Set within The Midland – a 1930s art-deco hotel perched on the North West coast of England – the exhibition tenderly pulls at the venue’s poetic fabric and nautical modernist design. Here, Steele intervenes in locations throughout the building, notably the ground-floor entrance in which pop-up card and resin vases – or fountains – inject a renewed sense of excitement into the space. The pastel horizontal stripes of ‘Fountain – Colony Theatre’ (2017) reference Seaside Moderne’s progressive ethos and exotic palette, while its plant-like printed contents reflect the movement’s desire to enliven forgotten places with new, non-native fauna and flora.
‘Fountain – North Beach’ (2017) mirrors this optimism for new modes of expression through art-deco lines which direct our attention up to a printed-paper fanfare and down to Marion Dorn’s swirling, wave-like rug from 1933. Known for her work with Claridges, Dorn also designed interiors for the Queen Mary ocean-liner. It is uplifting to consider that her vision lent itself to the transatlantic transferral of a ‘luxury’ aesthetic between sea and land, and between the UK and America. Likewise, The Midland’s architect Oliver Hill drew inspiration from nautical imagery – infusing an element of ocean-liner ‘chic’ into his transitional modernist projects.

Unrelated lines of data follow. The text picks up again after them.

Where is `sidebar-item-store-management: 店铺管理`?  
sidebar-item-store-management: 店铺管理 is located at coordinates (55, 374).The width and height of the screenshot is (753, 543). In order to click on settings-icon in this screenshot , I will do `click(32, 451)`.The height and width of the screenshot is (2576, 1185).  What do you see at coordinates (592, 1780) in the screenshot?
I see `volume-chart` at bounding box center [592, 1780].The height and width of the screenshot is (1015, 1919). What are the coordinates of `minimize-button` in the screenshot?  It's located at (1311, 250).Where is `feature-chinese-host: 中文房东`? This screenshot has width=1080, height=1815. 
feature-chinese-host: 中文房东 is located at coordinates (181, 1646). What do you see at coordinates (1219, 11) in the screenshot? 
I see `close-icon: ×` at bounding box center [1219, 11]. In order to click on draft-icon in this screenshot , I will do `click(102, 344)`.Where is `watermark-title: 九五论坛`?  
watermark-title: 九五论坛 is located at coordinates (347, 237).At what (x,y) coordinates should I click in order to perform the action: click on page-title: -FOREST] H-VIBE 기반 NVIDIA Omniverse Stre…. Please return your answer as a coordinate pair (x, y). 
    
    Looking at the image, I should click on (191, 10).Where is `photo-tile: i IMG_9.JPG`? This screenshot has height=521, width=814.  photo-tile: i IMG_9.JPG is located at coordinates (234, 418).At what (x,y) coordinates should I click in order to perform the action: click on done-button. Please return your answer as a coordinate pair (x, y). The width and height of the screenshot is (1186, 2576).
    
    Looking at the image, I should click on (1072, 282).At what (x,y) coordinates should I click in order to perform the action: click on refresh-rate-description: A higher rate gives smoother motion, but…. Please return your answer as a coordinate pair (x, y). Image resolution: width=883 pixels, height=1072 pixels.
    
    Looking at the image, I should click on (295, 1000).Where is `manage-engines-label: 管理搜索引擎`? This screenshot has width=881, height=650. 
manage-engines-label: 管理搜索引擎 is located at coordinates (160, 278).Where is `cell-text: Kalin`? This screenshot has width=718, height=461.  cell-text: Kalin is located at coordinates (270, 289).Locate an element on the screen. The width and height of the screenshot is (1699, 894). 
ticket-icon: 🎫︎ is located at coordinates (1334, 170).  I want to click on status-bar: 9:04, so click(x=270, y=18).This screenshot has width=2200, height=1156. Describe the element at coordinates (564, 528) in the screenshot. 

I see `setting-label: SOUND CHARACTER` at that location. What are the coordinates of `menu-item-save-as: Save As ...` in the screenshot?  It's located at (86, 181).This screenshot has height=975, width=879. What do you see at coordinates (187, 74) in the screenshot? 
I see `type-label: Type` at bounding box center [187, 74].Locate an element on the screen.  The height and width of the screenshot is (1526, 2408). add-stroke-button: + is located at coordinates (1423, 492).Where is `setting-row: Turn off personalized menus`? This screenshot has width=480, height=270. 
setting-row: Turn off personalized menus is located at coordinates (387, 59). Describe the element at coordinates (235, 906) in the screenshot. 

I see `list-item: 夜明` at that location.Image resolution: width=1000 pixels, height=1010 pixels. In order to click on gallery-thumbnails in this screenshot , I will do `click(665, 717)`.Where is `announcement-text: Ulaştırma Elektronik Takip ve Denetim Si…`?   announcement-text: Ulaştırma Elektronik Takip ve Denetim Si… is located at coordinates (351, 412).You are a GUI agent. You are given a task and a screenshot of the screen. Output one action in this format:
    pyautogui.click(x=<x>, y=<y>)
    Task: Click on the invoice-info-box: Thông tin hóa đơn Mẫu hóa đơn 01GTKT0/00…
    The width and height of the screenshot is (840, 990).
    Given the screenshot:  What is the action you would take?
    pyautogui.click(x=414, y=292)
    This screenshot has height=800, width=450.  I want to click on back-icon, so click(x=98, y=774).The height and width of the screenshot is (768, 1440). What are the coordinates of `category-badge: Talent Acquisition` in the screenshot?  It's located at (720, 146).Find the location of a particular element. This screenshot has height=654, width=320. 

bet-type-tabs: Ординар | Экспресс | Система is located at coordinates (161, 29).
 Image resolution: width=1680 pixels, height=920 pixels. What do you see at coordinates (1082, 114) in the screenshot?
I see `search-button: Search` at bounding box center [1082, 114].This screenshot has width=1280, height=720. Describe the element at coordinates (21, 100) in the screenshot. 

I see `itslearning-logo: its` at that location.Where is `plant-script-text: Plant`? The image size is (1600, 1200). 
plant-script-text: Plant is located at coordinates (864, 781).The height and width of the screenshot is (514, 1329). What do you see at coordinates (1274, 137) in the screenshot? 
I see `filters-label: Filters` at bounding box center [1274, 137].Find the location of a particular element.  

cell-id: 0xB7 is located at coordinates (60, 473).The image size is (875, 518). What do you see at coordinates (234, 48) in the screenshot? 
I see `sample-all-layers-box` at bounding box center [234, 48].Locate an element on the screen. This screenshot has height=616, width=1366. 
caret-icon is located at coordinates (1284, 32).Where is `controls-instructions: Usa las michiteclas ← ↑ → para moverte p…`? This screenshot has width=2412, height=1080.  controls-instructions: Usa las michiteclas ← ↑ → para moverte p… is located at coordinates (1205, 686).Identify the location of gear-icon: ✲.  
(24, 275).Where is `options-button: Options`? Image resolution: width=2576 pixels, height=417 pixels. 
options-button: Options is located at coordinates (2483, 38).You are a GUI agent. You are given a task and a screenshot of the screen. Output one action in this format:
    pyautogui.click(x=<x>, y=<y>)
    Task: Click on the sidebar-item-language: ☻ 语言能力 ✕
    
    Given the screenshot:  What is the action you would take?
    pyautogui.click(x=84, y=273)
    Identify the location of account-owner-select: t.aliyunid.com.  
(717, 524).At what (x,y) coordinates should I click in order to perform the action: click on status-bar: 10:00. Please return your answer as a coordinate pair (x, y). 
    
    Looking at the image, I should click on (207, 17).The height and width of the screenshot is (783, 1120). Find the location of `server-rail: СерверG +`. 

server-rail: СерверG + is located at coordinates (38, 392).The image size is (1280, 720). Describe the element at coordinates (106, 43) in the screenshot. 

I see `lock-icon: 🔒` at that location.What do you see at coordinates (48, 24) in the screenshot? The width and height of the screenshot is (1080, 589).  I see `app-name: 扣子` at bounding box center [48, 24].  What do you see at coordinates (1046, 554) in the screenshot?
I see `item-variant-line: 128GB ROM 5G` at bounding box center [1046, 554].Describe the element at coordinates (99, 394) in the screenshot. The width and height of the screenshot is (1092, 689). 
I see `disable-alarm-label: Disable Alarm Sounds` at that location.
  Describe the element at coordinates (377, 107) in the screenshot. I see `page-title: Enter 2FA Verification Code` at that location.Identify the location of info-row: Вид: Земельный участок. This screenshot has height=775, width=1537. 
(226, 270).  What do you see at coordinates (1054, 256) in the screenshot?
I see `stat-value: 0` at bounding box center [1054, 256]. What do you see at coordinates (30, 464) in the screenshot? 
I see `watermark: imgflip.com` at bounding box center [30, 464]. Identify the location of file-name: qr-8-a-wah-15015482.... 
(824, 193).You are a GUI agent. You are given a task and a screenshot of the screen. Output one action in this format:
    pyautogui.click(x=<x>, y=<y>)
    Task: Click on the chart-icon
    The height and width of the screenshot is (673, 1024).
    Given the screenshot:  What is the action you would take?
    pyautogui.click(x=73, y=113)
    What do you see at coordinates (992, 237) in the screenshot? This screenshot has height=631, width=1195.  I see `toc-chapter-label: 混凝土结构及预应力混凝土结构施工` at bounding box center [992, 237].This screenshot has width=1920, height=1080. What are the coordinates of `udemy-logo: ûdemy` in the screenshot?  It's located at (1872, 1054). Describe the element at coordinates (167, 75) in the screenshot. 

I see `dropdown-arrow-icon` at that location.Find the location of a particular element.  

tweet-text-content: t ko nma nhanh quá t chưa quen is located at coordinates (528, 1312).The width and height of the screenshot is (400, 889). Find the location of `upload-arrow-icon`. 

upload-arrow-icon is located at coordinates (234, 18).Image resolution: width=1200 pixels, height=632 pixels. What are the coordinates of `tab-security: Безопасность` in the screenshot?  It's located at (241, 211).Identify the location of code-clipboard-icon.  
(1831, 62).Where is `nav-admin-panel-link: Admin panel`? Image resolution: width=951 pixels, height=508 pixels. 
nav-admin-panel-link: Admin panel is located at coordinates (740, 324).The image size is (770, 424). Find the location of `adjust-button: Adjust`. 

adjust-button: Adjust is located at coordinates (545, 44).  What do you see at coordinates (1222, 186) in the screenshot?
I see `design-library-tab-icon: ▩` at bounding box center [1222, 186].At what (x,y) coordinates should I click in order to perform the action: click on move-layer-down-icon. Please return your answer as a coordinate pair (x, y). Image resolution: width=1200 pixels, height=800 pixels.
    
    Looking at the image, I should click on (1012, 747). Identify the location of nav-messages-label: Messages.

Although interwoven with history, Steele’s synthetic sculptures exude temporality and ‘non-permanence’, particularly when observed alongside a central, awe-inspiring spiral staircase. While fleeting, these sculptures reference Miami South Beach’s quickly completed facades as well as the transformative power of colour, design and pattern in places like Morecambe, Blackpool, Stonehaven and Cumbria – all of which feature in Steele’s research. Much like the Seaside Moderne during its prime, these pieces promote a sense of resilience and a championing of utopian wellness in the present day.
A series of framed screen-prints reinforce the artist’s liaison with the Seaside Moderne: each piece reiterates motifs found in The Midland and the V&A and RIBA archives. In the rotunda, ‘The Tropical Garden’ (2017) uses vinyl to cast chromatic decor into the night – a nocturnal counterpart to the building’s glass-encrusted exterior which allegedly glimmers on sunnier days. Steele’s brightly-coloured vinyl banners – ‘Not So Nautical a Divide’ (2017) – are also a beacon for the movement. Hung from the promenade’s balustrade, they highlight The Midland’s coastal curvature and contain site-specific cues such as the rich turquoise of the hotel’s seahorse mosaic and the flowing water represented in Eric Gill’s relief mural of Odysseus.
The Midland – a timepiece in itself – whips us away from Morecambe’s run-down high street and into a historic haven of forward-looking prosperity. ‘This Building for Hope’ pinpoints the optimism and hopeful attitudes that drove the Seaside Moderne – an indispensable inter-war outlet – both nationally and internationally. References to buildings worldwide bubble up in bold sculptural, print and drawn interventions, and while more contextual information such as Steele’s photographs from Miami wouldn’t go amiss, the exhibition stimulates a motion for preserving and celebrating a greatly over-looked and diminishing design phenomenon.